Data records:
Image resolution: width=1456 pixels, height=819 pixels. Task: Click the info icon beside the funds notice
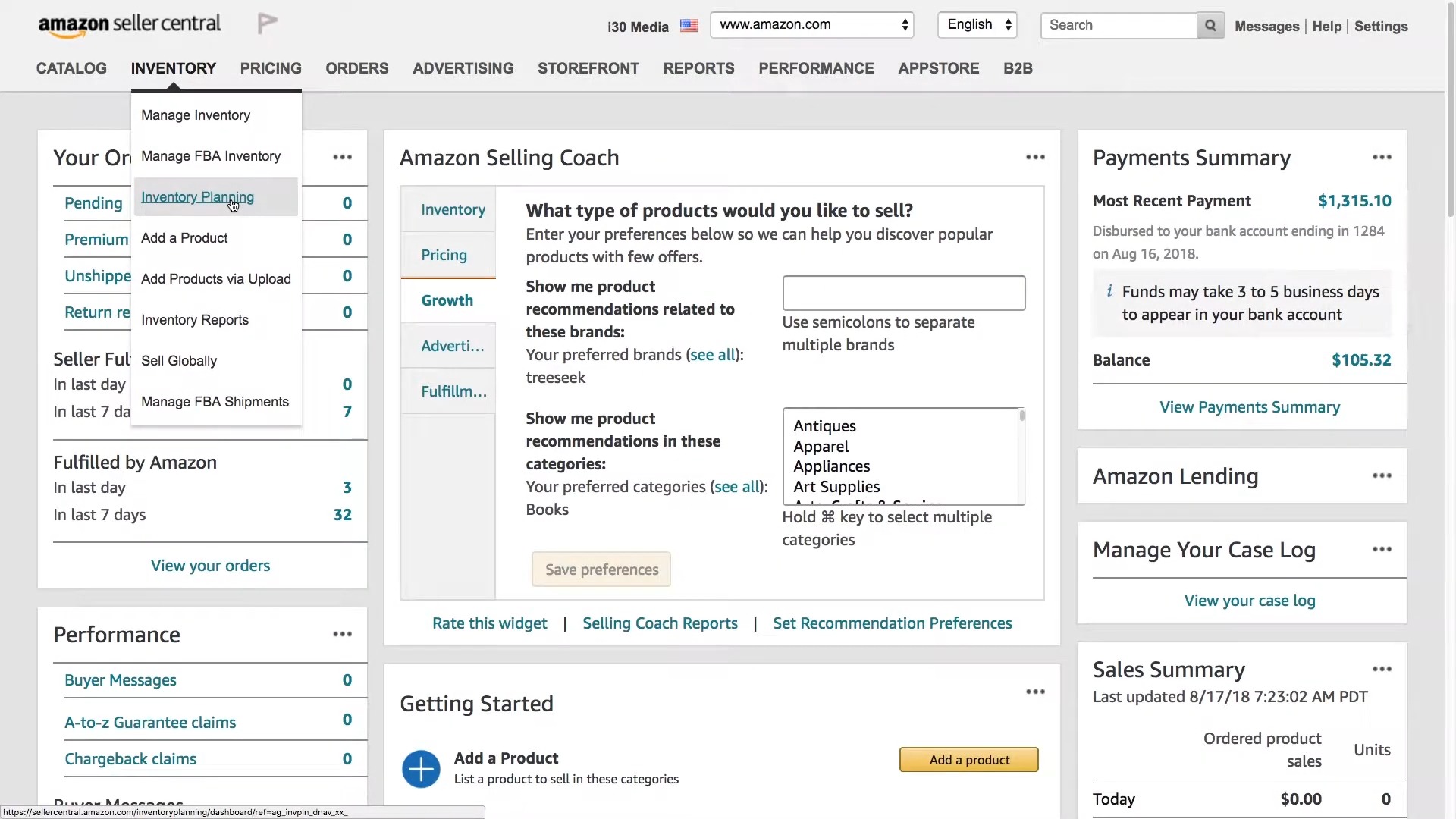coord(1109,290)
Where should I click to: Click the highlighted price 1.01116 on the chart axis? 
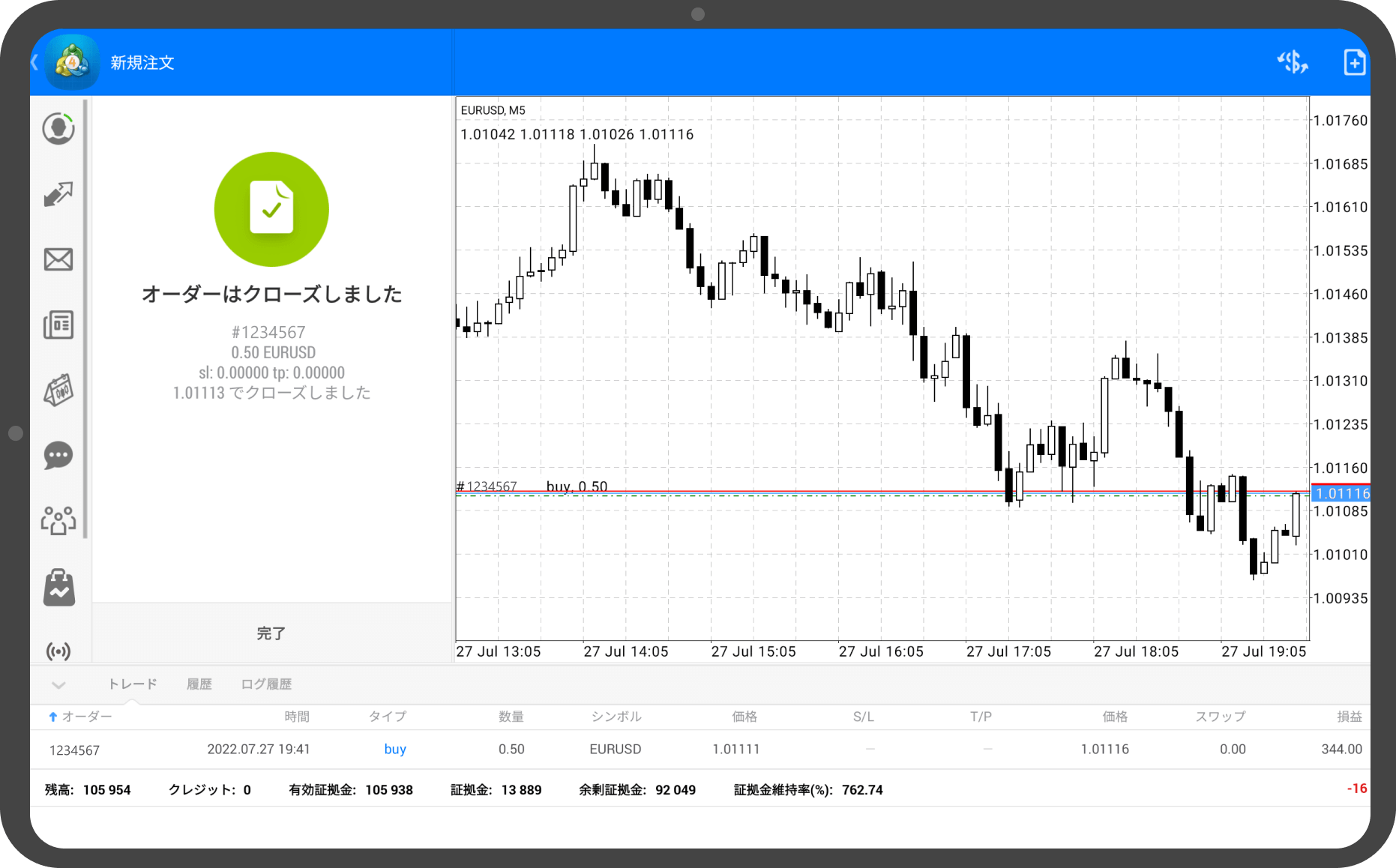[1341, 493]
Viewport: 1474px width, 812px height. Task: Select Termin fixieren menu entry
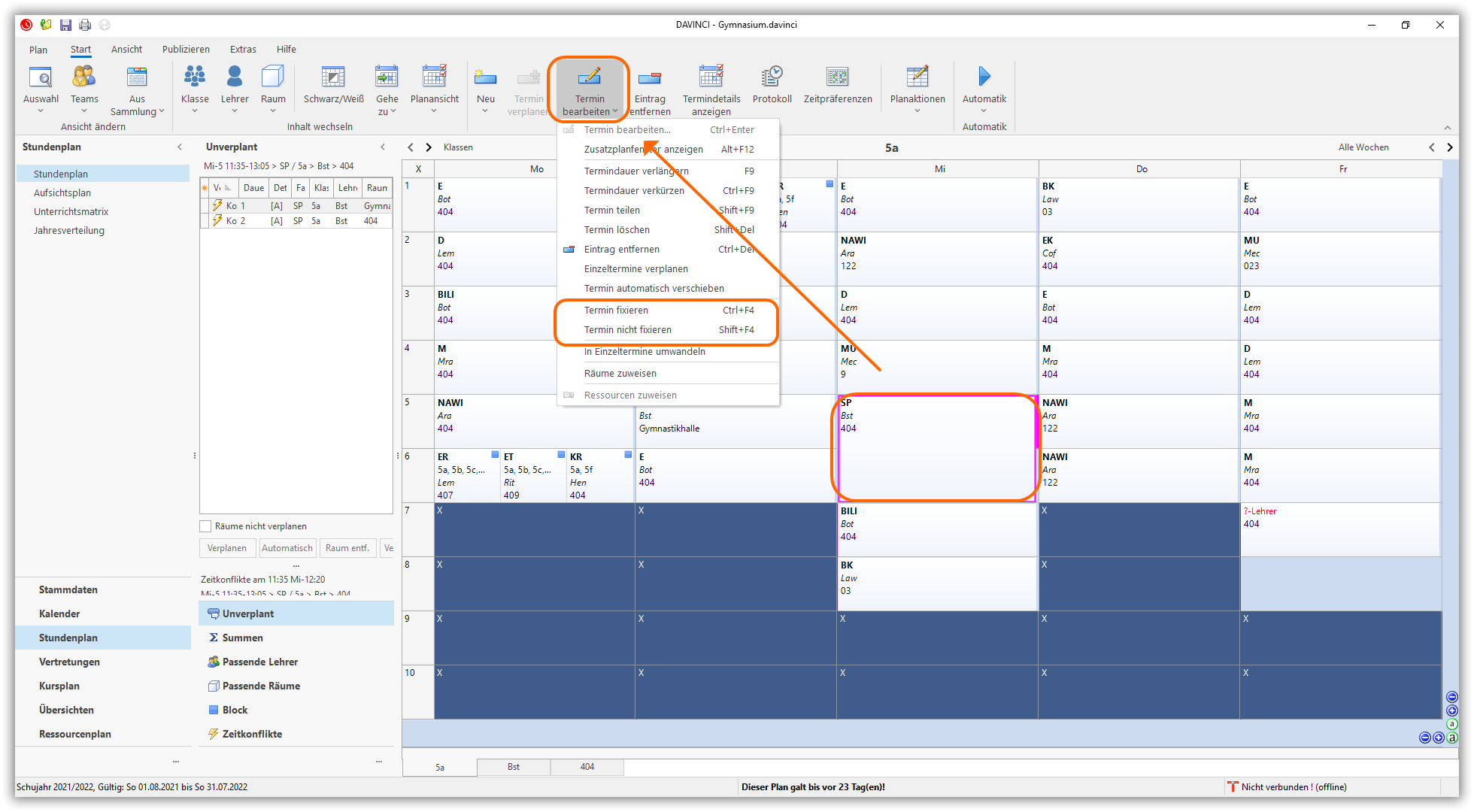pos(616,310)
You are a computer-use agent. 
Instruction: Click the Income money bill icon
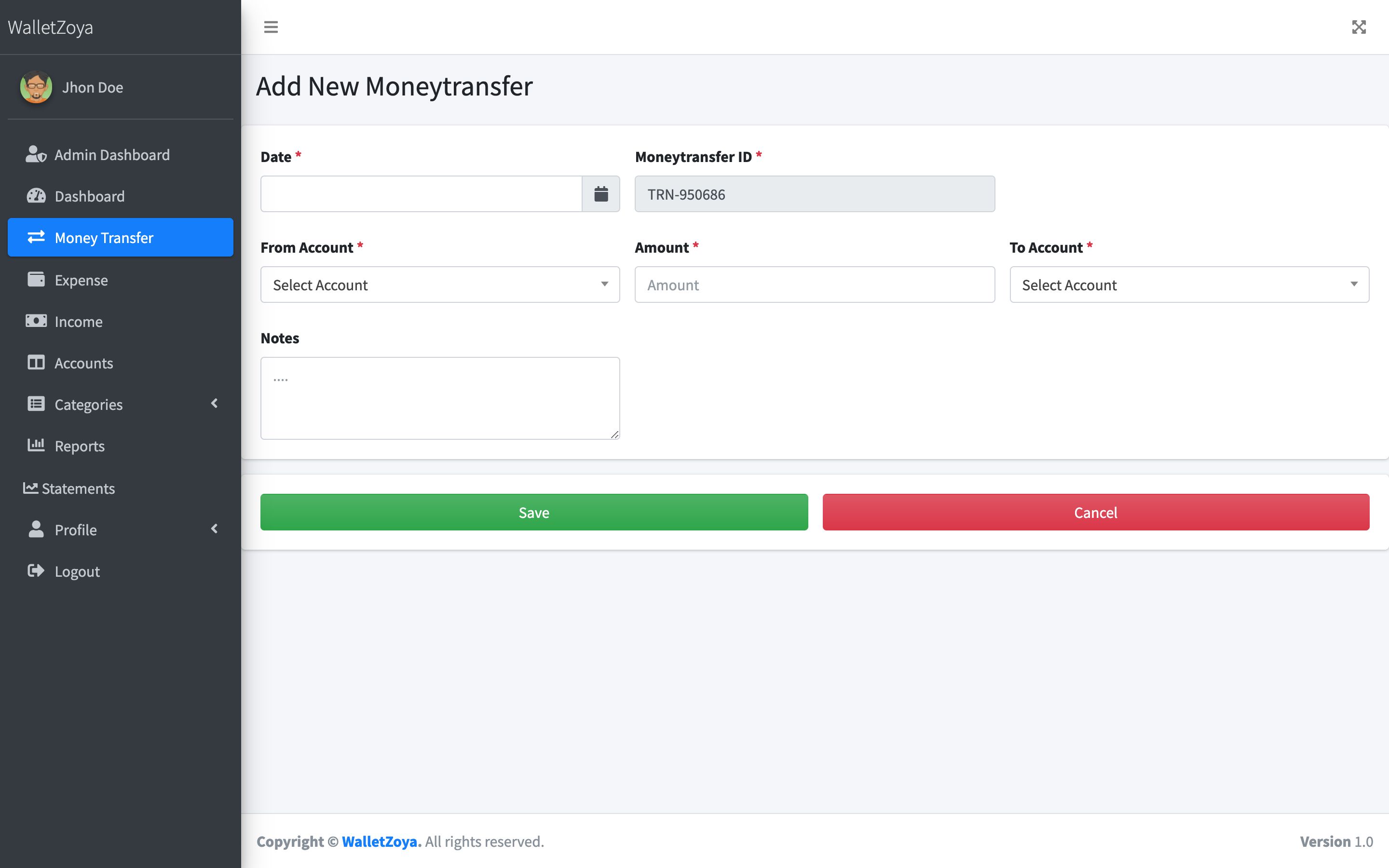tap(36, 321)
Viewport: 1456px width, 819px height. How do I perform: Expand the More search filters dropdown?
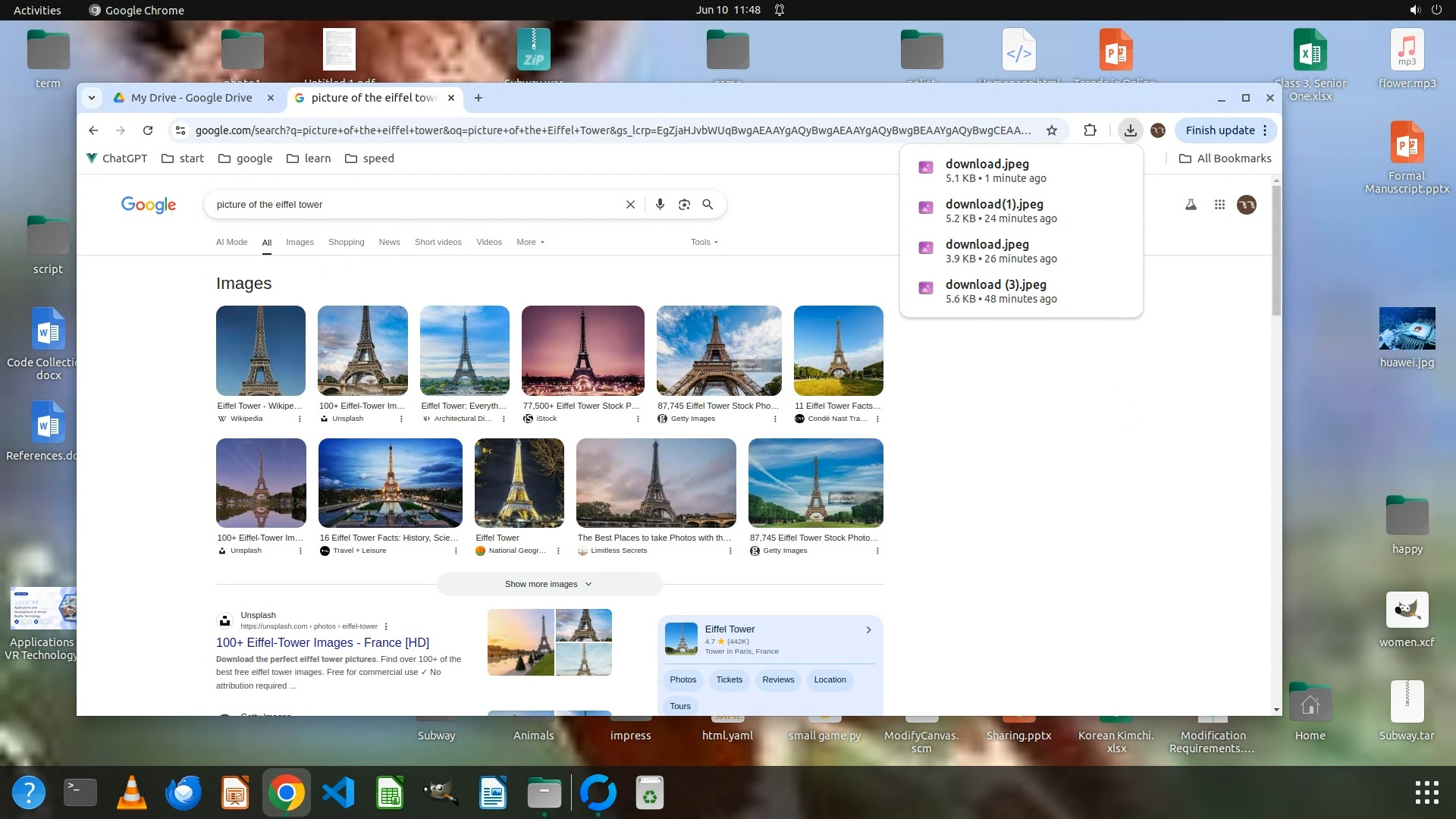[x=530, y=242]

Exercise aim:
Pictures stay out; the data above is to be returned exactly.

The answer:
Image resolution: width=1456 pixels, height=819 pixels. Task: Click the info icon beside the funds notice
coord(1109,290)
Where should I click to: Click the highlighted price 1.01116 on the chart axis? 
[1341, 493]
Viewport: 1474px width, 812px height. Task: Select Termin fixieren menu entry
pos(616,310)
You are a computer-use agent. 
Instruction: Click the Income money bill icon
tap(36, 321)
Viewport: 1456px width, 819px height. How do I perform: Expand the More search filters dropdown?
[x=530, y=242]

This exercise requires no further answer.